• _TRY IT_
Return verbatim all lines from the first one in the records to the line with "The image size is (116, 127).", both ends kept.

• _RECORDED INFORMATION_
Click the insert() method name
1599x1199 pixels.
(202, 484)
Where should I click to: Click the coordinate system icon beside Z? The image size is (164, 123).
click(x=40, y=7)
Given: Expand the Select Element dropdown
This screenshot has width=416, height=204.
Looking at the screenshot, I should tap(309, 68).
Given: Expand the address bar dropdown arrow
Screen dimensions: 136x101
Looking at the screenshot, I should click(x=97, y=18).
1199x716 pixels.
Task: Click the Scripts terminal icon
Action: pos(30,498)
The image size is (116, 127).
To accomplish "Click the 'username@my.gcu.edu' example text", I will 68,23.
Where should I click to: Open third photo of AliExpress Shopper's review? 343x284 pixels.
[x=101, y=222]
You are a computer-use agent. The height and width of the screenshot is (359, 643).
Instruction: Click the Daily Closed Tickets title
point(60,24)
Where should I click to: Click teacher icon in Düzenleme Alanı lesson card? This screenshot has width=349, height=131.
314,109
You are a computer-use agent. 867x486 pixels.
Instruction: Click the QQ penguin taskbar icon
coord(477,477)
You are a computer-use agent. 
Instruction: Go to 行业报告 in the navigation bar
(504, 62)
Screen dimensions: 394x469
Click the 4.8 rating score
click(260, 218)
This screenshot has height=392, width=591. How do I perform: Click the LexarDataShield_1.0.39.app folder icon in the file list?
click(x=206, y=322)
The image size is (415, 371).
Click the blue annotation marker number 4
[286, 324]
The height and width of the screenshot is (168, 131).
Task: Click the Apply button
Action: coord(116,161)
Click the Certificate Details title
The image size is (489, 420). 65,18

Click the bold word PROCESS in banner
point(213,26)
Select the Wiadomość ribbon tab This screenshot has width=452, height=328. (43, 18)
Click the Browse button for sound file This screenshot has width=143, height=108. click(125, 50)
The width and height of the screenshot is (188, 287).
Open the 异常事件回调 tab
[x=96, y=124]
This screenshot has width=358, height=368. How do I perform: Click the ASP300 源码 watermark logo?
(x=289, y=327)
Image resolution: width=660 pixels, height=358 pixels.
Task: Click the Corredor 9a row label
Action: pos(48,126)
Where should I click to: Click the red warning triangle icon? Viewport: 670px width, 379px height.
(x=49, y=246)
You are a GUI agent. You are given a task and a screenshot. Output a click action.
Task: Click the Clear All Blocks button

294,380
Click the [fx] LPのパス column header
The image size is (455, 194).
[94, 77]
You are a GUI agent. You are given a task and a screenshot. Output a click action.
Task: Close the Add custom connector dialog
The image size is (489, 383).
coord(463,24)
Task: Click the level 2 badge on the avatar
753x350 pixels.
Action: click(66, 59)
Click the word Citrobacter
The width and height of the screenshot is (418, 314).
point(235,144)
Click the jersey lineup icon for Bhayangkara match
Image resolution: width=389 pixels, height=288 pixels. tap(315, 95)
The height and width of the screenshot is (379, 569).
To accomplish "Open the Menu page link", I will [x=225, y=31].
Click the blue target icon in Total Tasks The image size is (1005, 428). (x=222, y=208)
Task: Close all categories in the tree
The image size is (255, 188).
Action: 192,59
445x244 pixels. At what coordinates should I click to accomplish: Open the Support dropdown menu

• _ANSWER TO THIS TASK_
Click the insert() method name
1599x1199 pixels.
(202, 484)
Where should I click to: Click the coordinate system icon beside Z? The image size is (164, 123).
click(x=40, y=7)
Given: Expand the Select Element dropdown
This screenshot has width=416, height=204.
Looking at the screenshot, I should tap(309, 68).
Given: Expand the address bar dropdown arrow
Screen dimensions: 136x101
Looking at the screenshot, I should click(x=97, y=18).
1199x716 pixels.
Task: Click the Scripts terminal icon
Action: pos(30,498)
The image size is (116, 127).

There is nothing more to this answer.